Problem details
Go through the entries below and copy every line that holds the word "computer".

Provided entries
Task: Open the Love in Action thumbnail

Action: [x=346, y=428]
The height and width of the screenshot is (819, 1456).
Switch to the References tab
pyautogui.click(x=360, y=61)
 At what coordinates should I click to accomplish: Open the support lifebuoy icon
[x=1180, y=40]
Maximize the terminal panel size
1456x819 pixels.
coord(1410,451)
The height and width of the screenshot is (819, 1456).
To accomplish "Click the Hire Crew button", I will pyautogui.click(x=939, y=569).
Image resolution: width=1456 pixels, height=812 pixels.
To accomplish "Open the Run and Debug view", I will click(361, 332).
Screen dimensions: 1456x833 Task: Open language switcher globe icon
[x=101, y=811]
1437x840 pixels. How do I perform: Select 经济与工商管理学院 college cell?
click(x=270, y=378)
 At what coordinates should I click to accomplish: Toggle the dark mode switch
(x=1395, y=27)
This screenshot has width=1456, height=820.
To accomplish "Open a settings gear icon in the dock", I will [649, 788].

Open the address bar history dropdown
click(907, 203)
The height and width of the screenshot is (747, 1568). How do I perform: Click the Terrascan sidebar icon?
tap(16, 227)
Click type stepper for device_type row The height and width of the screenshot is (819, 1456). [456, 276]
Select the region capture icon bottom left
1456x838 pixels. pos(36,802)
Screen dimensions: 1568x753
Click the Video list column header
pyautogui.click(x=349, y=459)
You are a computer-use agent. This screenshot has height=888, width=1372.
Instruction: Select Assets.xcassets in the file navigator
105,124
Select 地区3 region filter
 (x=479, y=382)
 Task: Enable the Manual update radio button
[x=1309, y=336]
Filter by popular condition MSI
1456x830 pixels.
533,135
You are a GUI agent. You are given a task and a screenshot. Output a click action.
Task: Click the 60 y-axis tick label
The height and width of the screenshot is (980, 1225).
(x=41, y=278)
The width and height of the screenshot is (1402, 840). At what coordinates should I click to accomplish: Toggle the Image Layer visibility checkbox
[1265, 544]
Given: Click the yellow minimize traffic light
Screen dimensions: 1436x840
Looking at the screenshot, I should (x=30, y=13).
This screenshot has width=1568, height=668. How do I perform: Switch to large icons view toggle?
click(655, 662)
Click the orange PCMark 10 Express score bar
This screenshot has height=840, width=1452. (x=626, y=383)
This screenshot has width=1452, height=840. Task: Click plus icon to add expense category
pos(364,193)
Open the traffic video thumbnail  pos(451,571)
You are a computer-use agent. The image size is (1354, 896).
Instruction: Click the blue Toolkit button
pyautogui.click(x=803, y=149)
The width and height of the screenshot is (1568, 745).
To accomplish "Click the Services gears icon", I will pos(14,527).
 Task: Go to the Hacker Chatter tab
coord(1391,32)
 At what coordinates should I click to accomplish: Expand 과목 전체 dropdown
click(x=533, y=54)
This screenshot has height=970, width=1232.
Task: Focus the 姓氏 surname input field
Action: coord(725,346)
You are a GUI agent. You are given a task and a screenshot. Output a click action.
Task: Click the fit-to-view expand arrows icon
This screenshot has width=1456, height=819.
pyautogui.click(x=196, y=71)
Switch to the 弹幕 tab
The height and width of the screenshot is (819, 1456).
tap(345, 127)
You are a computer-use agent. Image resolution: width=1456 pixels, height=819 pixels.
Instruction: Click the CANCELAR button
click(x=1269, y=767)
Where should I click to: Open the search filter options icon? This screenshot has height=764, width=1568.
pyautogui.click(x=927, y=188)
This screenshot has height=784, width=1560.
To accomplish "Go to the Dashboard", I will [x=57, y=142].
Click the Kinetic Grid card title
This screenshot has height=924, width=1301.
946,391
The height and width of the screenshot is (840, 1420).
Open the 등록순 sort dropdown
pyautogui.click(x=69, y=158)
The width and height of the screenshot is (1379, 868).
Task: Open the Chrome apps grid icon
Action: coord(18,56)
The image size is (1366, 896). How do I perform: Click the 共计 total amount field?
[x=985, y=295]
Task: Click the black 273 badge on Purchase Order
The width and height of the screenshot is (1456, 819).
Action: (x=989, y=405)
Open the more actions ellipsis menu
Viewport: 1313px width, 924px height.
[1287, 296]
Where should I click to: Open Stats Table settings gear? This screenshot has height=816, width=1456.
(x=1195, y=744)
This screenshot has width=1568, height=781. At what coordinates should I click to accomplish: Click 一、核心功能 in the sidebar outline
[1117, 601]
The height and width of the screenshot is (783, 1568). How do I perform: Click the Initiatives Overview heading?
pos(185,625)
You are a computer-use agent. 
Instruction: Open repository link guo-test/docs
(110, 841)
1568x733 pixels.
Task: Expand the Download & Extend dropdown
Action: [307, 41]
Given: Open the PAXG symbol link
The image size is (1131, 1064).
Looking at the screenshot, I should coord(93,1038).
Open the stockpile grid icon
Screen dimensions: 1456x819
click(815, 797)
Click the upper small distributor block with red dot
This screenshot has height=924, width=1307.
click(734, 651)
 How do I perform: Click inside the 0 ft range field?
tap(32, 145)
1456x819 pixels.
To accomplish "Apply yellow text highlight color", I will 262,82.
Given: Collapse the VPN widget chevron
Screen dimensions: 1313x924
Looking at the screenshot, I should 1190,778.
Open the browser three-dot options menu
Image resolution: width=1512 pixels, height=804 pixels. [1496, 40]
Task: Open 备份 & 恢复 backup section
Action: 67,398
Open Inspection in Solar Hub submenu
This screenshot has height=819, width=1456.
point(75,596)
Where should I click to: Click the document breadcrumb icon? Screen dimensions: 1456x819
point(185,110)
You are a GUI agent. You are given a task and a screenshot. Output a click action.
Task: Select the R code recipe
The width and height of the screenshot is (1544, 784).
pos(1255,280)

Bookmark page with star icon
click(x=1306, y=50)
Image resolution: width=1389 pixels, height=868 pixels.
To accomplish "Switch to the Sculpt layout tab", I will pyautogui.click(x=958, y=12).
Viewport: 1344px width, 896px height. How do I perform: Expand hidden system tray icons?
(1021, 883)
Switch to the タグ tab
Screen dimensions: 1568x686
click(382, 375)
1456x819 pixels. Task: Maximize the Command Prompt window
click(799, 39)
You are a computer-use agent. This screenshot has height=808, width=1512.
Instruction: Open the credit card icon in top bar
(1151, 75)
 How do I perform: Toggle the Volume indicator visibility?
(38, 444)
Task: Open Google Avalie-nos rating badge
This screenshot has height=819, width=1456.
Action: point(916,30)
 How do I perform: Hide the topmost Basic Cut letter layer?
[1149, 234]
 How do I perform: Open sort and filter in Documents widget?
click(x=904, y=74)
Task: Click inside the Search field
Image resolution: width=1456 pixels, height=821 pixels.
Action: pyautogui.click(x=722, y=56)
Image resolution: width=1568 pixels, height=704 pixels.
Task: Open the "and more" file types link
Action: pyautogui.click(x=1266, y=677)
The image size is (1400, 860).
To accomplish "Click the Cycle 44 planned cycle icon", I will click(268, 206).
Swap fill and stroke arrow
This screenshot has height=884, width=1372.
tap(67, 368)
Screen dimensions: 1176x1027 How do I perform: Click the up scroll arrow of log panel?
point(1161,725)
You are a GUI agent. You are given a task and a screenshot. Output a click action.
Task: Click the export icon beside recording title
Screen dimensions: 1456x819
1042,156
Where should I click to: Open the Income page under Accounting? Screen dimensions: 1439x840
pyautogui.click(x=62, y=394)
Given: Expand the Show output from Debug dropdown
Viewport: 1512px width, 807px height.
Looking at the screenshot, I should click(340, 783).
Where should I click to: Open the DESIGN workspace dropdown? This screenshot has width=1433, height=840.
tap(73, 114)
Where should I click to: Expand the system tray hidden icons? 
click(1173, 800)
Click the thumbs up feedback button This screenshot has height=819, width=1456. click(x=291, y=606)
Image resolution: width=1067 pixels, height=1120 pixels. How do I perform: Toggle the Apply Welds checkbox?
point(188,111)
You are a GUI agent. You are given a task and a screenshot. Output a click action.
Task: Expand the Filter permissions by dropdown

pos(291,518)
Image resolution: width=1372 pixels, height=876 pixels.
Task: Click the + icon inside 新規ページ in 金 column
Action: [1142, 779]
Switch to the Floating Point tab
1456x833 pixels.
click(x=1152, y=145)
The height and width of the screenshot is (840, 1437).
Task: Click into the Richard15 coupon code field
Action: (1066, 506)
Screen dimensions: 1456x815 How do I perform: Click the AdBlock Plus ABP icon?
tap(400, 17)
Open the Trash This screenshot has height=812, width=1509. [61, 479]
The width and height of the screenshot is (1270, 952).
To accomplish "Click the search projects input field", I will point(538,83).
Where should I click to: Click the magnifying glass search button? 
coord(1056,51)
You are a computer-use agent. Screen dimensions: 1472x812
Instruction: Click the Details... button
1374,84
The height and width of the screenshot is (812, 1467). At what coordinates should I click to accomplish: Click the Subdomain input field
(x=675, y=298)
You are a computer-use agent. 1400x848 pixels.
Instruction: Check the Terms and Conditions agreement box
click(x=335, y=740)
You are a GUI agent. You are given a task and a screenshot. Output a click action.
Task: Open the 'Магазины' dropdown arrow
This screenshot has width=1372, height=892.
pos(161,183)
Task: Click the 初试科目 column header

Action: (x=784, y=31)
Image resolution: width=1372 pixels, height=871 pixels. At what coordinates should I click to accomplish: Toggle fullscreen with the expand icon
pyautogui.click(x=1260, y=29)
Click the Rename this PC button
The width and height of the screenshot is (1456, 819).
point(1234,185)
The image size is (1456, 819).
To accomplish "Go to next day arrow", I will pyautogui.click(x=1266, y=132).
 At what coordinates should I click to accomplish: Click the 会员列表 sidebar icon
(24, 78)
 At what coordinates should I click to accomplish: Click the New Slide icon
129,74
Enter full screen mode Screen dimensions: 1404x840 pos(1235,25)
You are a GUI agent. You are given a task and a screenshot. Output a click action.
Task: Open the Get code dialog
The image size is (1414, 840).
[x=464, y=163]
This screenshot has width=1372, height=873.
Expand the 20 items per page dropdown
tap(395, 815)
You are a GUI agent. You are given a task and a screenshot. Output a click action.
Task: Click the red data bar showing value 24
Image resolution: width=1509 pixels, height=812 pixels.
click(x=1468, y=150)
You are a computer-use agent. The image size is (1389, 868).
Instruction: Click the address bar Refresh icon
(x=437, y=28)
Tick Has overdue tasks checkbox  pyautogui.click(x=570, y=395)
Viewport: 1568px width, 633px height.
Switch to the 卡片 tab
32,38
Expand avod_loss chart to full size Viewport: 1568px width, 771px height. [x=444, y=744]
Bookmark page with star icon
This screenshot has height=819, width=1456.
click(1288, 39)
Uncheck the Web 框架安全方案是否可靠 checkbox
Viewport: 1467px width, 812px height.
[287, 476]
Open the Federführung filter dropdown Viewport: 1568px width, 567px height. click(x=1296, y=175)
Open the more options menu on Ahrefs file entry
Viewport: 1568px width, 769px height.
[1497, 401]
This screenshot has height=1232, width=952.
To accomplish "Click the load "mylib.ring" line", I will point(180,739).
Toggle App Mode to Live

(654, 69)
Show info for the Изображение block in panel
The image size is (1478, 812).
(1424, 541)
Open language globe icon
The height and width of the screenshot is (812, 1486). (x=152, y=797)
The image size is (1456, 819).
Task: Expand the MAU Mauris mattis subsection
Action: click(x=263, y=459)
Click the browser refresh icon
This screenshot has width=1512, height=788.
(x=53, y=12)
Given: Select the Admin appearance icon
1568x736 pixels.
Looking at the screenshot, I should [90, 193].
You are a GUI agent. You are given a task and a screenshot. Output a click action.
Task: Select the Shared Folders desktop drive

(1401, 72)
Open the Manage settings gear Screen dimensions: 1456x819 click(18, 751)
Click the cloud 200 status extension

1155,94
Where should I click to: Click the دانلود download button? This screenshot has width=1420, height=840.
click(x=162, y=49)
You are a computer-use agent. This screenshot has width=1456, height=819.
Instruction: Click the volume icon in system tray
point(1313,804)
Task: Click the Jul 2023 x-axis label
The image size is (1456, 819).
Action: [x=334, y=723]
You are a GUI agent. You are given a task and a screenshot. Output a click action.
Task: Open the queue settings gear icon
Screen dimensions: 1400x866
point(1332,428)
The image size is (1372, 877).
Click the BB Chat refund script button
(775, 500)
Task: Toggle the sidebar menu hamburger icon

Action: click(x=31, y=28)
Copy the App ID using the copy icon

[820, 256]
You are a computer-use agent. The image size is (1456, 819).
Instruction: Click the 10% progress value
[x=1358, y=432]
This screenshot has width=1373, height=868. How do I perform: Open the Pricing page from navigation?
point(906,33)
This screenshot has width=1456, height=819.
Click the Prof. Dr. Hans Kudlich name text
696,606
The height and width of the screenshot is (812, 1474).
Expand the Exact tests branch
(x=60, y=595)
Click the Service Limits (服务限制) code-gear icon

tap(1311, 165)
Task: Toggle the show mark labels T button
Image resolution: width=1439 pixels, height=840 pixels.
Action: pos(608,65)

Task response
You are a computer-use agent. This screenshot has height=888, width=1372.
You are a computer-use agent. The image size is (1354, 896).
You are a computer-use agent. Image resolution: width=1456 pixels, height=819 pixels.
You are a computer-use agent. 
You are a computer-use agent. This screenshot has height=808, width=1512.
You are a computer-use agent. Screen dimensions: 1472x812
You are a computer-use agent. 1400x848 pixels.
You are a computer-use agent. The image size is (1389, 868).
You are a computer-use agent. This screenshot has width=1456, height=819.
You are a computer-use agent. The image size is (1456, 819).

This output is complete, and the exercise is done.